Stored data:
** BEGIN **

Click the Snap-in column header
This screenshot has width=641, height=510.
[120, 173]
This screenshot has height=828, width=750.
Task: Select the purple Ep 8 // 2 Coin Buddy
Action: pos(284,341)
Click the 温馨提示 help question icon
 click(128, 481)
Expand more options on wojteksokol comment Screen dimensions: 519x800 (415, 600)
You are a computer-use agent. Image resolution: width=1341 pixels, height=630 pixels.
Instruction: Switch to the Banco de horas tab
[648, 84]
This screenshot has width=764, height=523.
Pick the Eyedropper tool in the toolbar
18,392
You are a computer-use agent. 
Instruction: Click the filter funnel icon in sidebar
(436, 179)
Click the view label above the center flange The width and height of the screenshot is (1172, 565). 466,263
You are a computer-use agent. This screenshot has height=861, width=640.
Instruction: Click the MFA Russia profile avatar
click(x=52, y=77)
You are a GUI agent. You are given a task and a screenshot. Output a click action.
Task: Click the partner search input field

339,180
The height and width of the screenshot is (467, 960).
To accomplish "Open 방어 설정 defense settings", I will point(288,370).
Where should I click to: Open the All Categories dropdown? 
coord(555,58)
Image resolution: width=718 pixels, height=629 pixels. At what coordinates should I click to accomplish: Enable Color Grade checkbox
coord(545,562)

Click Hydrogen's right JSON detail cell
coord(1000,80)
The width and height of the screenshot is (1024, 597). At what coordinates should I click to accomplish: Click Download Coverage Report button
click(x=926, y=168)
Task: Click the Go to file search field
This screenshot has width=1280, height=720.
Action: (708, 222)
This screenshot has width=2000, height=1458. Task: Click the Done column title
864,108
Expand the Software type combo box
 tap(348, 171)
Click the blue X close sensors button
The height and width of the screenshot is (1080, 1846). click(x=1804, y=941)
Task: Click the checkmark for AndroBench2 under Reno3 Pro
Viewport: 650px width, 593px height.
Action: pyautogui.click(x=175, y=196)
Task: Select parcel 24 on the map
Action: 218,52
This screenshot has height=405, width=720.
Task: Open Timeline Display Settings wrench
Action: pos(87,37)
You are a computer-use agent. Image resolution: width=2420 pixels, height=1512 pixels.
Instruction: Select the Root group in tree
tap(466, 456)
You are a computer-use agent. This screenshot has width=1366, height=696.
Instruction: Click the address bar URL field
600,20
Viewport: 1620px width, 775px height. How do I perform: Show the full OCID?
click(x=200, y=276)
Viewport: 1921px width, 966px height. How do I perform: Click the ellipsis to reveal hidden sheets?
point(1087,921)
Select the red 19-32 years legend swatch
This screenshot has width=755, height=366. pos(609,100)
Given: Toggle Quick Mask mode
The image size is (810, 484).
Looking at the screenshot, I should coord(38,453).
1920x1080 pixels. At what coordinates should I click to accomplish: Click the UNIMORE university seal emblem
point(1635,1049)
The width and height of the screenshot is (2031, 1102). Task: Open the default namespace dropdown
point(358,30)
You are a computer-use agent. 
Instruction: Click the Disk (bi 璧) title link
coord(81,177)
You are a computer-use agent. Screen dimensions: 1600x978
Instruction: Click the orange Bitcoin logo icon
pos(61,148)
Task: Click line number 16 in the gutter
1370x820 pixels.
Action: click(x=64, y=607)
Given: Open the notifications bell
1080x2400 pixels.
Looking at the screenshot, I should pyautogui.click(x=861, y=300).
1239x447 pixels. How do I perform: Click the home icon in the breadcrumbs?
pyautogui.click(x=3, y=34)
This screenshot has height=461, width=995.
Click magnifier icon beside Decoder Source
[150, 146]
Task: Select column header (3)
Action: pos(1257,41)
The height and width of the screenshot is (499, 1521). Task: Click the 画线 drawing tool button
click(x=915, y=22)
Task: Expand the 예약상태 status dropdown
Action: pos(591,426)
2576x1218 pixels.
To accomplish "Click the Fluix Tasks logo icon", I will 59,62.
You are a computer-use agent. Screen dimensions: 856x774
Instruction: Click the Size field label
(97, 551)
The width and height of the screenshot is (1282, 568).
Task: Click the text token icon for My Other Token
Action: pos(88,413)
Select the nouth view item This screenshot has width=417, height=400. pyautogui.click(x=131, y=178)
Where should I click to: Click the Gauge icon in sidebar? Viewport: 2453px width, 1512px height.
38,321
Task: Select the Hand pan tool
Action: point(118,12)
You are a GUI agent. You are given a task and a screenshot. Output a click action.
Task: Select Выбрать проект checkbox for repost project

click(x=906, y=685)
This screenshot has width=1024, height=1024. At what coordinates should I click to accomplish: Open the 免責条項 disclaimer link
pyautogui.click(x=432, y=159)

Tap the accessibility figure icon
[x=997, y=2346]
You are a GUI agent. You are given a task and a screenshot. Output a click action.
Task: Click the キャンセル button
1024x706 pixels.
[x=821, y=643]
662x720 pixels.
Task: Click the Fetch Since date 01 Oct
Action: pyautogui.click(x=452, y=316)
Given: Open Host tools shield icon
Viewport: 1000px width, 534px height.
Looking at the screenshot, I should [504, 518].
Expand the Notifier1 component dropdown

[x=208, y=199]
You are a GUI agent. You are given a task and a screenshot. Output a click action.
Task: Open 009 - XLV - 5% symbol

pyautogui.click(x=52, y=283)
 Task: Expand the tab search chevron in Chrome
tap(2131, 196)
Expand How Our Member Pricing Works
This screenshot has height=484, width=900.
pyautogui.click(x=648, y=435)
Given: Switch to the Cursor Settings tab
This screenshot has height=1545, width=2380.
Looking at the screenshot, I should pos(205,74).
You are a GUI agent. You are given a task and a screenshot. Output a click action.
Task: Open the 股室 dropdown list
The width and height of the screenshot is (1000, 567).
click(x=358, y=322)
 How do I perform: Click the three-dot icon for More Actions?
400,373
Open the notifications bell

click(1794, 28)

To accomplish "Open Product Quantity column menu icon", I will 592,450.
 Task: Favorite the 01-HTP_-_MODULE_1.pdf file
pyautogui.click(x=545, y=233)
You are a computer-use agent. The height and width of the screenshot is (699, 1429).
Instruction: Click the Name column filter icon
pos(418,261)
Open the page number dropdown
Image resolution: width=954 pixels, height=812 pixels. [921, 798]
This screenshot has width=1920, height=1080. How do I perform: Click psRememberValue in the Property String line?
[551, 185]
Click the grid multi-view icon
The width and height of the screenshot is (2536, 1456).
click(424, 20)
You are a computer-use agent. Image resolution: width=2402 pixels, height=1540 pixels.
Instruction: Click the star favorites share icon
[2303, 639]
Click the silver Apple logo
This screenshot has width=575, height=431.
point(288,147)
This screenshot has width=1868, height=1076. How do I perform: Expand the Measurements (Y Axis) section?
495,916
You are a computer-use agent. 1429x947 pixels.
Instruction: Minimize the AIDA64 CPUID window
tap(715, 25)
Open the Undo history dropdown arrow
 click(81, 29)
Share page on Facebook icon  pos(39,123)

** END **

SHORT PROBLEM:
Retype every line of the listing above verbatim.

ANSWER TO THIS EXERCISE:
Click the Snap-in column header
This screenshot has width=641, height=510.
[120, 173]
This screenshot has height=828, width=750.
Task: Select the purple Ep 8 // 2 Coin Buddy
Action: pos(284,341)
Click the 温馨提示 help question icon
 click(128, 481)
Expand more options on wojteksokol comment Screen dimensions: 519x800 (415, 600)
You are a computer-use agent. Image resolution: width=1341 pixels, height=630 pixels.
Instruction: Switch to the Banco de horas tab
[648, 84]
This screenshot has width=764, height=523.
Pick the Eyedropper tool in the toolbar
18,392
You are a computer-use agent. 
Instruction: Click the filter funnel icon in sidebar
(436, 179)
Click the view label above the center flange The width and height of the screenshot is (1172, 565). 466,263
You are a computer-use agent. This screenshot has height=861, width=640.
Instruction: Click the MFA Russia profile avatar
click(x=52, y=77)
You are a GUI agent. You are given a task and a screenshot. Output a click action.
Task: Click the partner search input field

339,180
The height and width of the screenshot is (467, 960).
To accomplish "Open 방어 설정 defense settings", I will point(288,370).
Where should I click to: Open the All Categories dropdown? 
coord(555,58)
Image resolution: width=718 pixels, height=629 pixels. At what coordinates should I click to accomplish: Enable Color Grade checkbox
coord(545,562)

Click Hydrogen's right JSON detail cell
coord(1000,80)
The width and height of the screenshot is (1024, 597). At what coordinates should I click to accomplish: Click Download Coverage Report button
click(x=926, y=168)
Task: Click the Go to file search field
This screenshot has width=1280, height=720.
Action: (708, 222)
This screenshot has width=2000, height=1458. Task: Click the Done column title
864,108
Expand the Software type combo box
 tap(348, 171)
Click the blue X close sensors button
The height and width of the screenshot is (1080, 1846). click(x=1804, y=941)
Task: Click the checkmark for AndroBench2 under Reno3 Pro
Viewport: 650px width, 593px height.
Action: pyautogui.click(x=175, y=196)
Task: Select parcel 24 on the map
Action: 218,52
This screenshot has height=405, width=720.
Task: Open Timeline Display Settings wrench
Action: pos(87,37)
You are a computer-use agent. Image resolution: width=2420 pixels, height=1512 pixels.
Instruction: Select the Root group in tree
tap(466, 456)
You are a computer-use agent. This screenshot has width=1366, height=696.
Instruction: Click the address bar URL field
600,20
Viewport: 1620px width, 775px height. How do I perform: Show the full OCID?
click(x=200, y=276)
Viewport: 1921px width, 966px height. How do I perform: Click the ellipsis to reveal hidden sheets?
point(1087,921)
Select the red 19-32 years legend swatch
This screenshot has width=755, height=366. pos(609,100)
Given: Toggle Quick Mask mode
The image size is (810, 484).
Looking at the screenshot, I should coord(38,453).
1920x1080 pixels. At what coordinates should I click to accomplish: Click the UNIMORE university seal emblem
point(1635,1049)
The width and height of the screenshot is (2031, 1102). Task: Open the default namespace dropdown
point(358,30)
You are a computer-use agent. 
Instruction: Click the Disk (bi 璧) title link
coord(81,177)
You are a computer-use agent. Screen dimensions: 1600x978
Instruction: Click the orange Bitcoin logo icon
pos(61,148)
Task: Click line number 16 in the gutter
1370x820 pixels.
Action: click(x=64, y=607)
Given: Open the notifications bell
1080x2400 pixels.
Looking at the screenshot, I should pyautogui.click(x=861, y=300).
1239x447 pixels. How do I perform: Click the home icon in the breadcrumbs?
pyautogui.click(x=3, y=34)
This screenshot has height=461, width=995.
Click magnifier icon beside Decoder Source
[150, 146]
Task: Select column header (3)
Action: pos(1257,41)
The height and width of the screenshot is (499, 1521). Task: Click the 画线 drawing tool button
click(x=915, y=22)
Task: Expand the 예약상태 status dropdown
Action: pos(591,426)
2576x1218 pixels.
To accomplish "Click the Fluix Tasks logo icon", I will 59,62.
You are a computer-use agent. Screen dimensions: 856x774
Instruction: Click the Size field label
(97, 551)
The width and height of the screenshot is (1282, 568).
Task: Click the text token icon for My Other Token
Action: pos(88,413)
Select the nouth view item This screenshot has width=417, height=400. pyautogui.click(x=131, y=178)
Where should I click to: Click the Gauge icon in sidebar? Viewport: 2453px width, 1512px height.
38,321
Task: Select the Hand pan tool
Action: point(118,12)
You are a GUI agent. You are given a task and a screenshot. Output a click action.
Task: Select Выбрать проект checkbox for repost project

click(x=906, y=685)
This screenshot has width=1024, height=1024. At what coordinates should I click to accomplish: Open the 免責条項 disclaimer link
pyautogui.click(x=432, y=159)

Tap the accessibility figure icon
[x=997, y=2346]
You are a GUI agent. You are given a task and a screenshot. Output a click action.
Task: Click the キャンセル button
1024x706 pixels.
[x=821, y=643]
662x720 pixels.
Task: Click the Fetch Since date 01 Oct
Action: pyautogui.click(x=452, y=316)
Given: Open Host tools shield icon
Viewport: 1000px width, 534px height.
Looking at the screenshot, I should [504, 518].
Expand the Notifier1 component dropdown

[x=208, y=199]
You are a GUI agent. You are given a task and a screenshot. Output a click action.
Task: Open 009 - XLV - 5% symbol

pyautogui.click(x=52, y=283)
 Task: Expand the tab search chevron in Chrome
tap(2131, 196)
Expand How Our Member Pricing Works
This screenshot has height=484, width=900.
pyautogui.click(x=648, y=435)
Given: Switch to the Cursor Settings tab
This screenshot has height=1545, width=2380.
Looking at the screenshot, I should pos(205,74).
You are a GUI agent. You are given a task and a screenshot. Output a click action.
Task: Open the 股室 dropdown list
The width and height of the screenshot is (1000, 567).
click(x=358, y=322)
 How do I perform: Click the three-dot icon for More Actions?
400,373
Open the notifications bell

click(1794, 28)

To accomplish "Open Product Quantity column menu icon", I will 592,450.
 Task: Favorite the 01-HTP_-_MODULE_1.pdf file
pyautogui.click(x=545, y=233)
You are a computer-use agent. The height and width of the screenshot is (699, 1429).
Instruction: Click the Name column filter icon
pos(418,261)
Open the page number dropdown
Image resolution: width=954 pixels, height=812 pixels. [921, 798]
This screenshot has width=1920, height=1080. How do I perform: Click psRememberValue in the Property String line?
[551, 185]
Click the grid multi-view icon
The width and height of the screenshot is (2536, 1456).
click(424, 20)
You are a computer-use agent. Image resolution: width=2402 pixels, height=1540 pixels.
Instruction: Click the star favorites share icon
[2303, 639]
Click the silver Apple logo
This screenshot has width=575, height=431.
point(288,147)
This screenshot has width=1868, height=1076. How do I perform: Expand the Measurements (Y Axis) section?
495,916
You are a computer-use agent. 1429x947 pixels.
Instruction: Minimize the AIDA64 CPUID window
tap(715, 25)
Open the Undo history dropdown arrow
 click(81, 29)
Share page on Facebook icon  pos(39,123)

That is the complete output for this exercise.